━━━ SUPPLIED INFORMATION

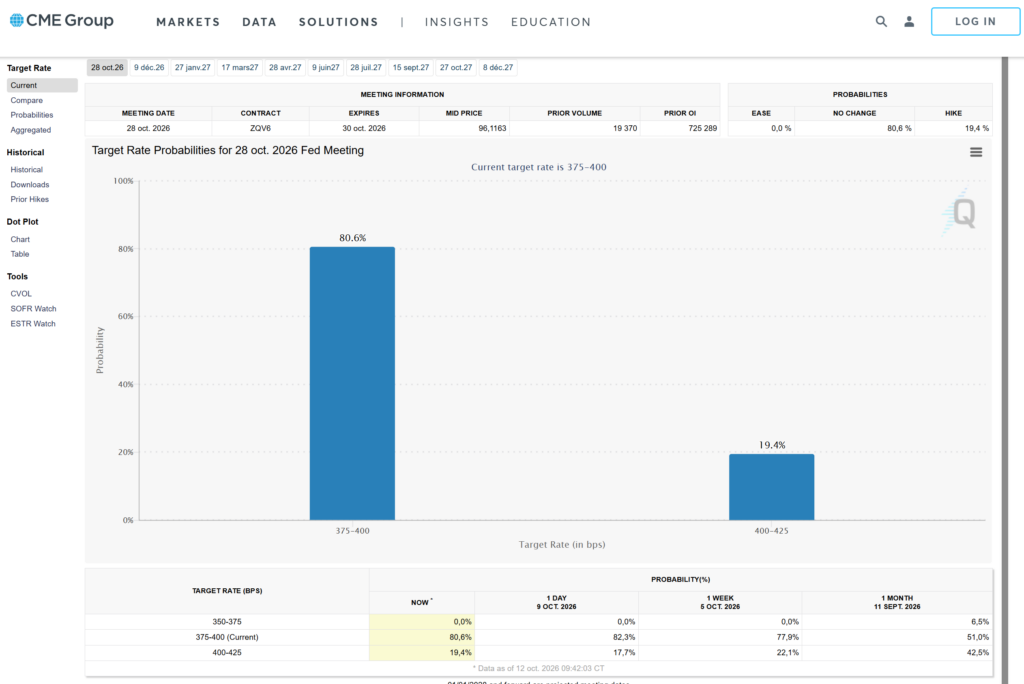Open Compare under Target Rate
Viewport: 1024px width, 684px height.
pos(27,101)
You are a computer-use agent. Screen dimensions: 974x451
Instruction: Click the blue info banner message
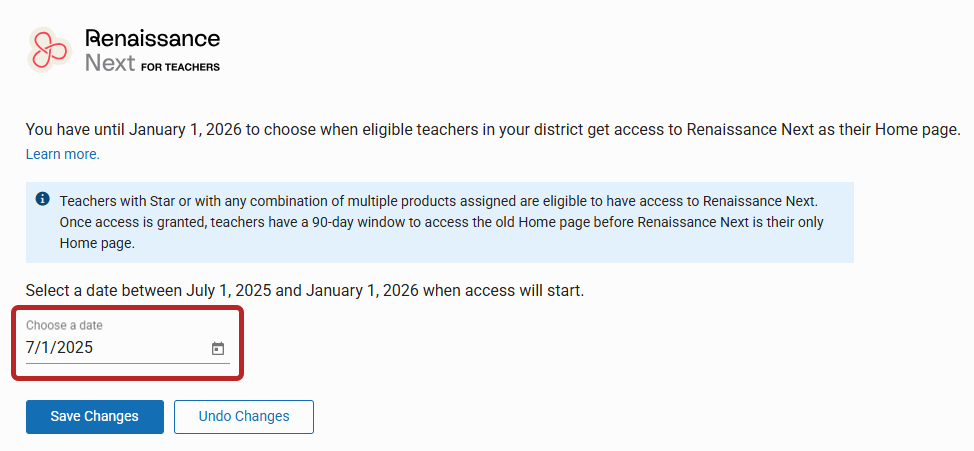click(440, 222)
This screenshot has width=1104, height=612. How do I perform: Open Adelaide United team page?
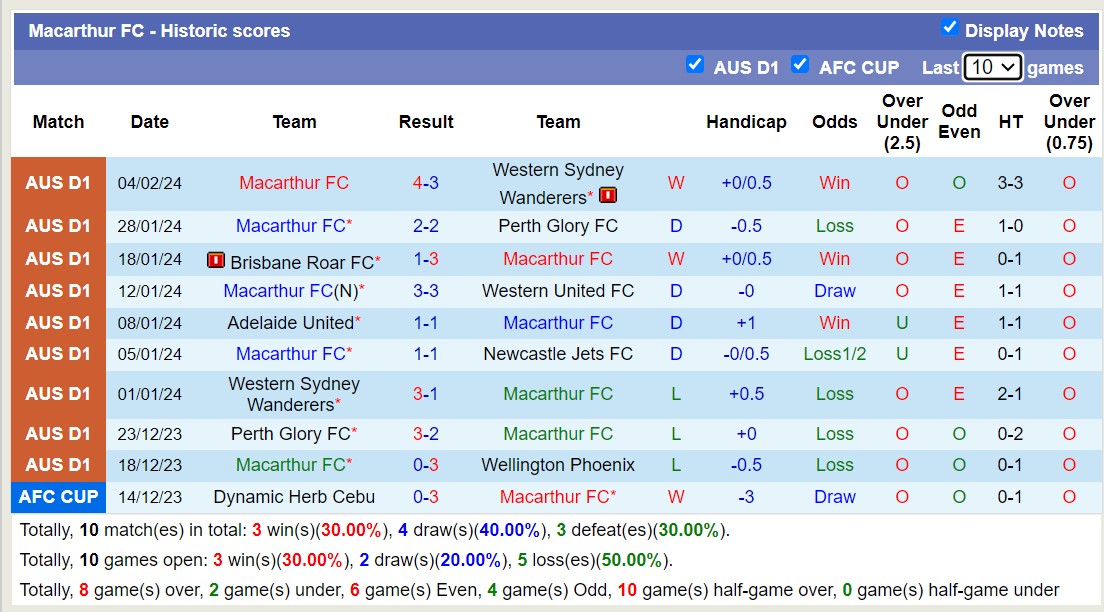click(291, 323)
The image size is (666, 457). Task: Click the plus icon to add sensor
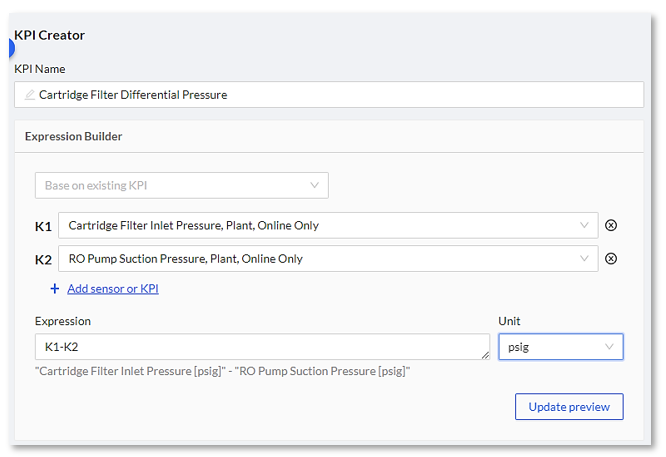tap(55, 289)
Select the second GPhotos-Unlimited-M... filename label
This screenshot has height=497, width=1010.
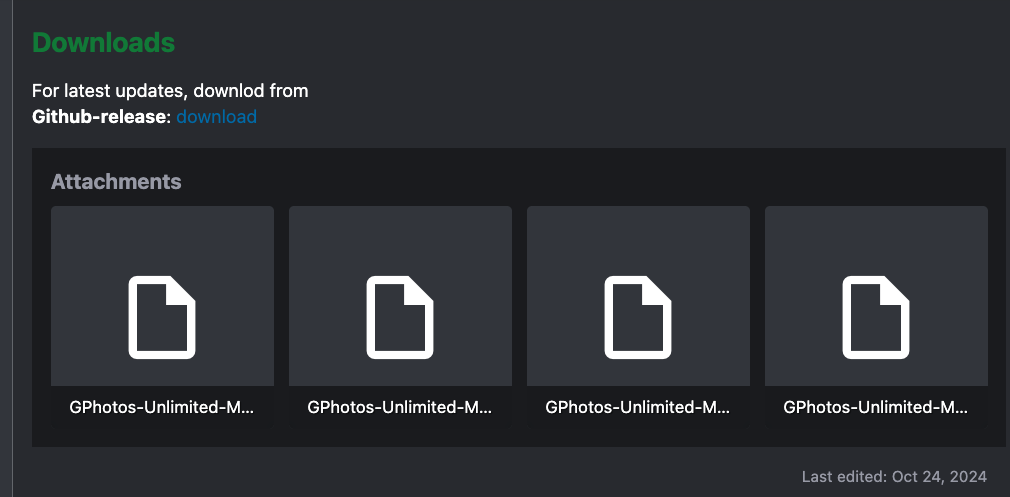[x=400, y=407]
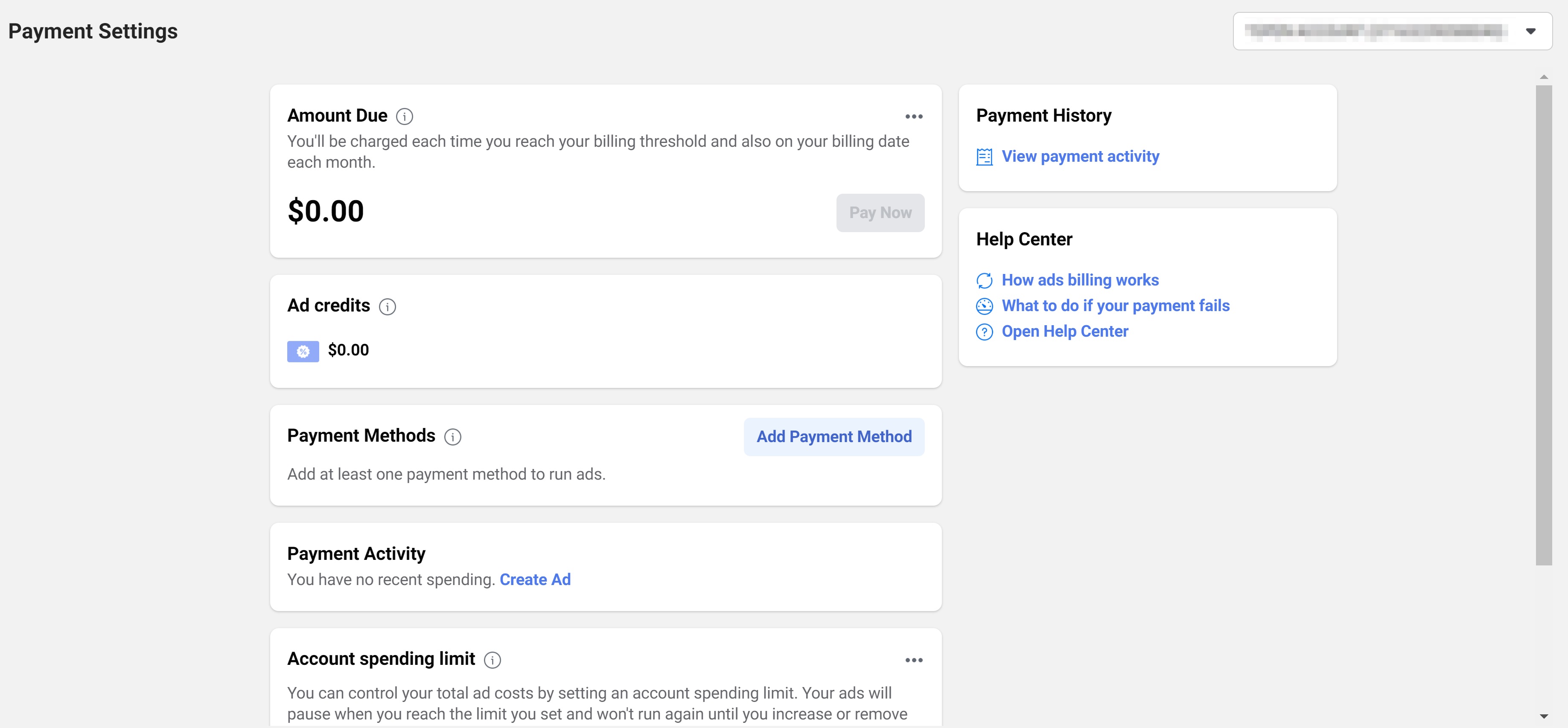
Task: Click the Amount Due info icon
Action: pos(404,116)
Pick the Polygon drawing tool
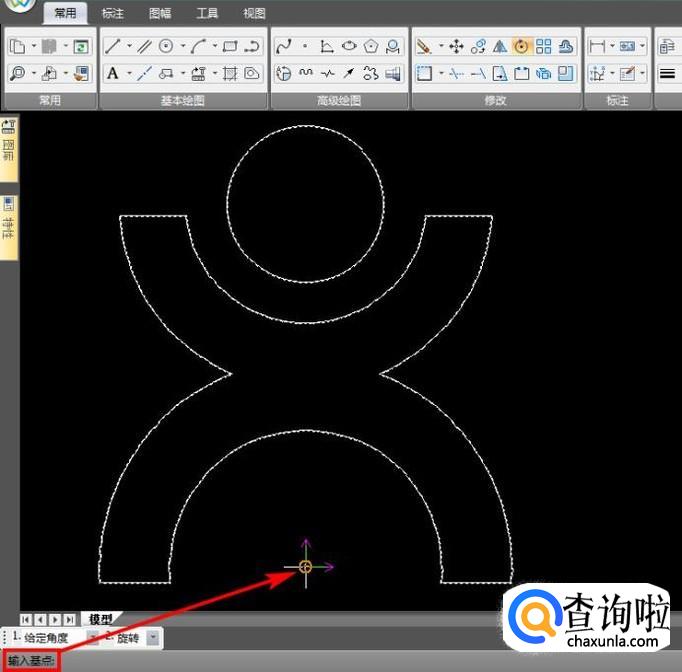The image size is (682, 672). click(372, 47)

━━━━━━

**STATED GOAL:**
Rewrite the lines above as a JSON list of strings, with one string for each line and any blank lines omitted. Leave the pictures out of the answer.

**EXPECTED OUTPUT:**
[
  "Open Compare under Target Rate",
  "Viewport: 1024px width, 684px height.",
  "pos(27,101)",
  "You are a computer-use agent. Screen dimensions: 974x451",
  "Instruction: Click the blue info banner message",
  "click(440, 222)",
  "This screenshot has width=1104, height=612. How do I perform: Open Adelaide United team page?",
  "click(291, 323)",
  "The image size is (666, 457). Task: Click the plus icon to add sensor",
  "tap(55, 289)",
  "Select the second GPhotos-Unlimited-M... filename label",
  "This screenshot has height=497, width=1010.",
  "[x=400, y=407]",
  "Task: Click the Amount Due info icon",
  "Action: pos(404,116)",
  "Pick the Polygon drawing tool",
  "The image size is (682, 672). click(372, 47)"
]